Avec un score de 51,40 sur 100, le Tchad se classe 36ème sur 54 économies africaines. Une position qui le place derrière le Burundi (52,68 points, 35ème) et devant le Botswana et le Nigeria (51,10 points, 37èmes à égalité). Ce résultat situe le pays dans la seconde moitié du classement africain, loin des nations les plus avancées.

En tête du classement, l’île Maurice domine avec 82,30 points. Le Togo suit de près avec 79,33 points, devant la Côte d’Ivoire (78,25 points), la Zambie et l’Afrique du Sud. Ces performances s’appuient sur des réformes structurelles renforçant l’autonomie économique des femmes.

Des avancées limitées malgré quelques progrès

Le Tchad affiche un score inférieur aux moyennes africaine (environ 67 points) et mondiale. Une des rares avancées notables concerne la lutte contre le harcèlement sexuel dans les espaces publics, grâce à une loi récente. Cependant, des lacunes majeures persistent :

  • Accès restreint au crédit pour les femmes ;
  • Absence de protections solides contre les discriminations professionnelles ;
  • Inégalités en matière de droits parentaux et d’héritage ;
  • Reconnaissance insuffisante des droits fonciers et immobiliers.

Ces obstacles freinent la pleine participation des femmes tchadiennes à l’économie, malgré leur forte présence dans des secteurs clés comme l’agriculture et l’économie informelle.

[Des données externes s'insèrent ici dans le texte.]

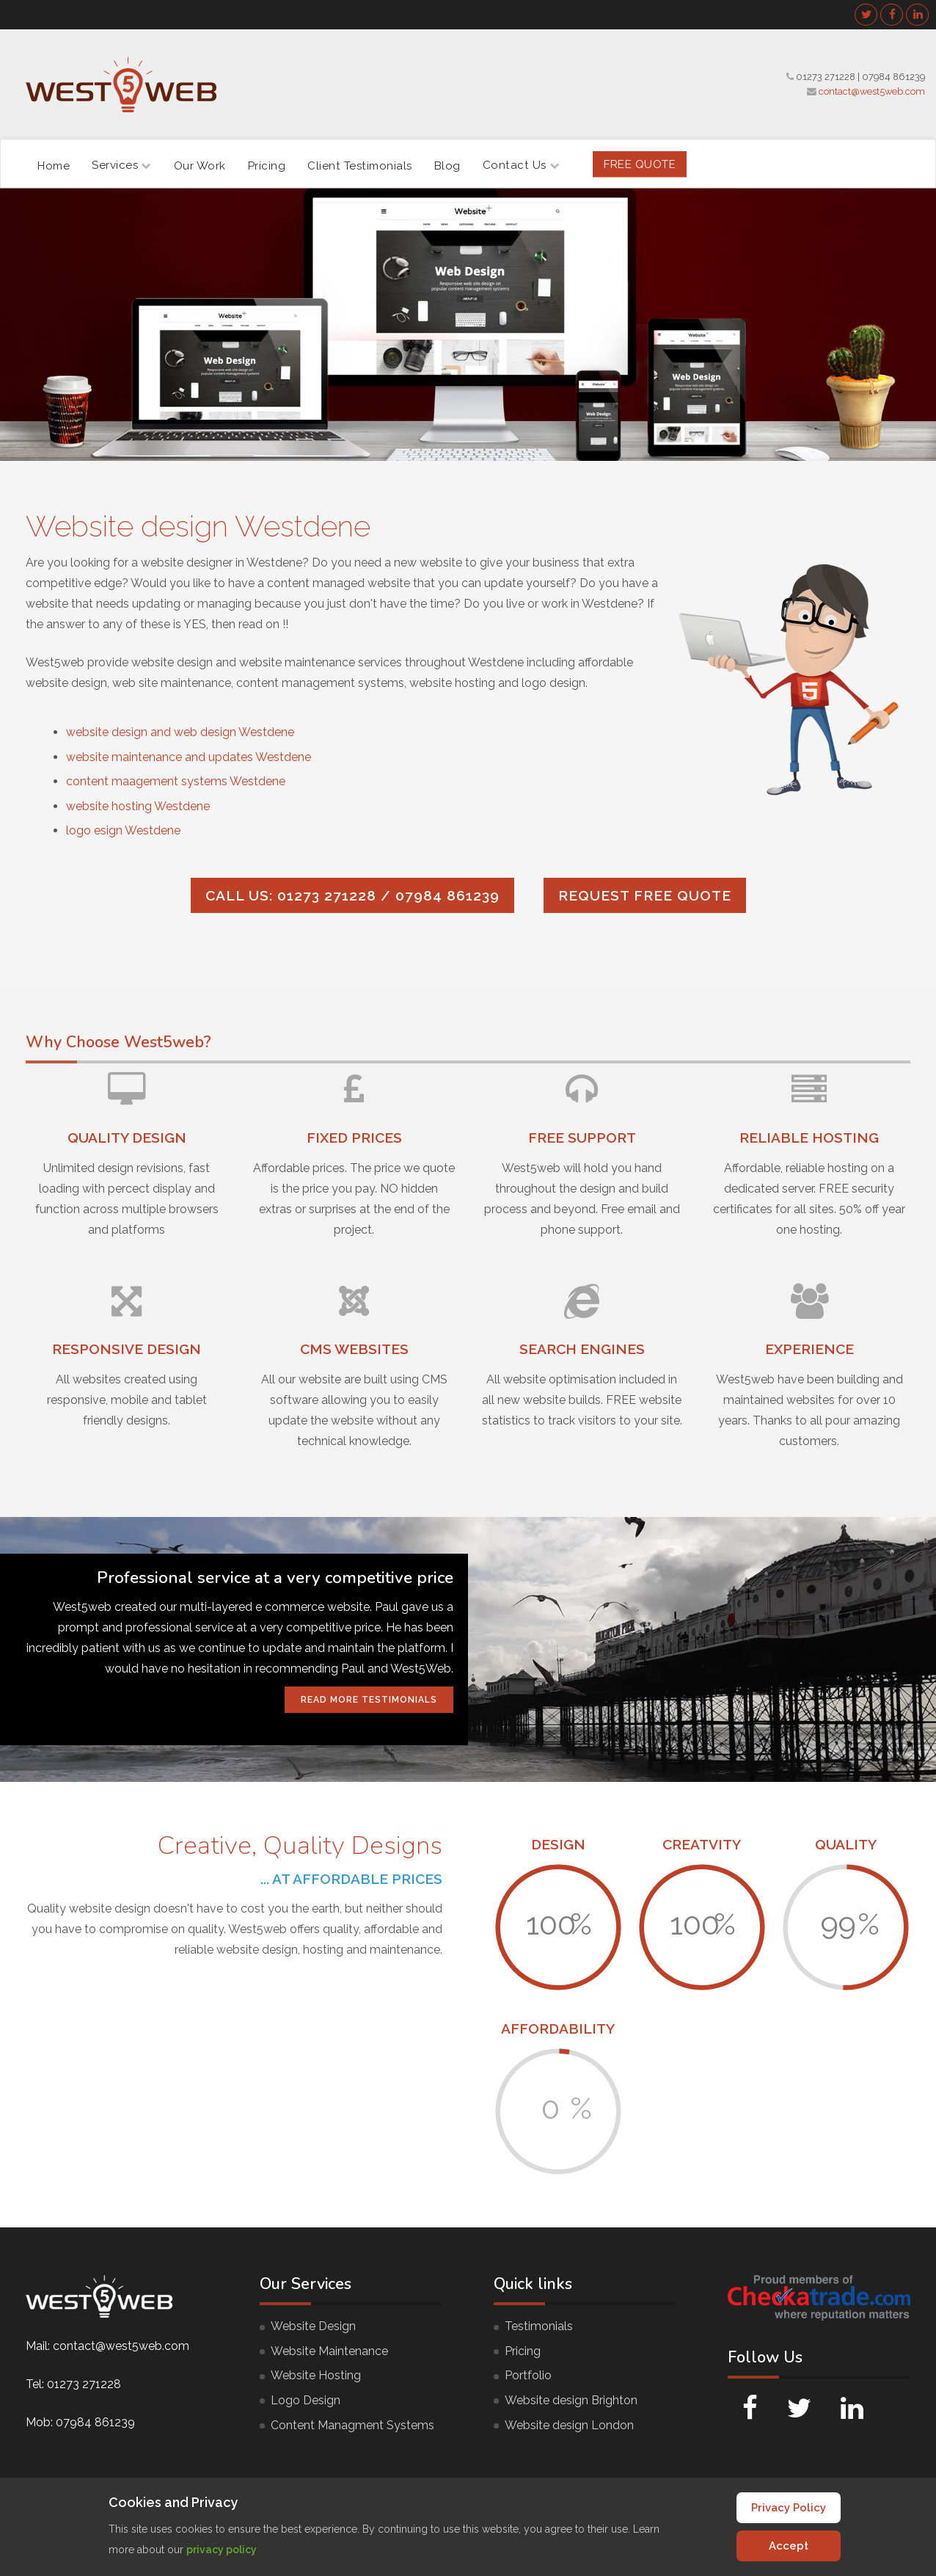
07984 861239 (893, 76)
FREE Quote (640, 163)
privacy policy (221, 2549)
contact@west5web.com (872, 91)
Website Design (313, 2326)
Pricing (267, 165)
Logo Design (305, 2400)
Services (122, 165)
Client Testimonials (359, 165)
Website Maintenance (329, 2351)
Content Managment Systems (352, 2425)
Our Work (200, 165)
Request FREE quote (644, 895)
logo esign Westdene (123, 830)
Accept (788, 2546)
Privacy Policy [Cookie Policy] (788, 2507)
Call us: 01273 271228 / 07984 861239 (352, 895)
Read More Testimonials (369, 1700)
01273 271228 (825, 76)
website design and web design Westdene (180, 732)
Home (53, 165)
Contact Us (521, 165)
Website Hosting (316, 2375)
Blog (447, 165)
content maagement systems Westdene (175, 781)
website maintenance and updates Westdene (188, 757)
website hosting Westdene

Un fossé persistant entre législation et application

Le rapport met en lumière un problème récurrent en Afrique : l’écart entre les lois votées et leur mise en œuvre effective. À l’échelle mondiale, seulement 50 % des textes favorisant l’égalité sont appliqués concrètement.

Pour le Tchad, ce classement souligne l’urgence d’agir. Des réformes ciblées sur le droit à la propriété, l’accès au financement et la protection contre les violences pourraient transformer la donne. Une approche globale est nécessaire pour stimuler une croissance économique plus inclusive et équitable.